Why does this happen? I would think that metal would expand when heated, thus making it harder to remove the bolt.

- Mark R., Vaughan, Ont.

The blowtorch is a tried and true method for removing pesky bolts, and the scientific principle behind it is the expansion of metal when heated, as paradoxical as that may sound.

Some mechanics recommend heating only the nut (or whatever the bolt is screwed into), so it will expand but the bolt won't. The bolt will then turn more easily in a larger socket. (A metal nut doesn't expand outward in all directions like a baking doughnut, with the hole getting smaller as the outside gets bigger. Instead, the diameters of both the nut and the "hole" expand, making the nut "looser.")

This explanation makes sense, but as you and many others have noticed, heating the whole assembly at once — or even just the bolt — usually works just as well, so there has to be another explanation.

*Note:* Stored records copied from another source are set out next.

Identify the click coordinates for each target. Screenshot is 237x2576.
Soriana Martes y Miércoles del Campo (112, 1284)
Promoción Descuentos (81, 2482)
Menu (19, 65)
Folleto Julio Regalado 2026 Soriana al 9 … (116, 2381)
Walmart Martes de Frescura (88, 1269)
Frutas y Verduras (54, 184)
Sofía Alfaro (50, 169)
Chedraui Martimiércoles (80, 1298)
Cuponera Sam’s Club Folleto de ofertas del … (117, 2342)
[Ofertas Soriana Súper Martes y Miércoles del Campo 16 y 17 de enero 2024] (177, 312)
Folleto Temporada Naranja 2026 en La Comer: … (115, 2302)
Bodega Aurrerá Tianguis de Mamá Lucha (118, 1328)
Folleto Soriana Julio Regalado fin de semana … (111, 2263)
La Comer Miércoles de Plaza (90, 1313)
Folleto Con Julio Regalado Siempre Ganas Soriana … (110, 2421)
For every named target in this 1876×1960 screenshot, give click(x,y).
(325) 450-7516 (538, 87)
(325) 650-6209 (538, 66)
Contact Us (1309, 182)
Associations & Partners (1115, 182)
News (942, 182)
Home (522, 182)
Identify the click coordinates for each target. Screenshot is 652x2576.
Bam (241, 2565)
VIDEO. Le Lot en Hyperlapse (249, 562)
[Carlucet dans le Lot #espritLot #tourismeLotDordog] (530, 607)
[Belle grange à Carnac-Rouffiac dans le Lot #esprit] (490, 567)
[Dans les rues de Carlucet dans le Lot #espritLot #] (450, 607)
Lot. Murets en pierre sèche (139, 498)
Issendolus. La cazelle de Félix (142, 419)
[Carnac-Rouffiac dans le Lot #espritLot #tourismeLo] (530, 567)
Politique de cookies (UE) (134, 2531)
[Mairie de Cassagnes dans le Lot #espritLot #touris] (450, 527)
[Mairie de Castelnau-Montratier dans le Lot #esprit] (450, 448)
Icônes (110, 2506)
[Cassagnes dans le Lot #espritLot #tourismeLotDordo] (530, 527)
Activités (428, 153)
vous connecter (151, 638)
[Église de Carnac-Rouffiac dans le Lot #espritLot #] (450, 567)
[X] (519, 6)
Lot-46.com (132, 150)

There are a couple of factors at work here:

1. The act of expansion is also an act of motion. While the bolt and the nut are expanding, their surfaces are rubbing against each other, and the friction between them is often enough to break up the rust or crud or whatever is sticking the two pieces together.

2. The bolt and nut may expand at different rates, especially if they're made from different materials. This accelerates the effect mentioned above, and may also be enough to loosen the two pieces if the nut expands faster than the bolt. This can also happen, in the opposite direction, during the cooling stage.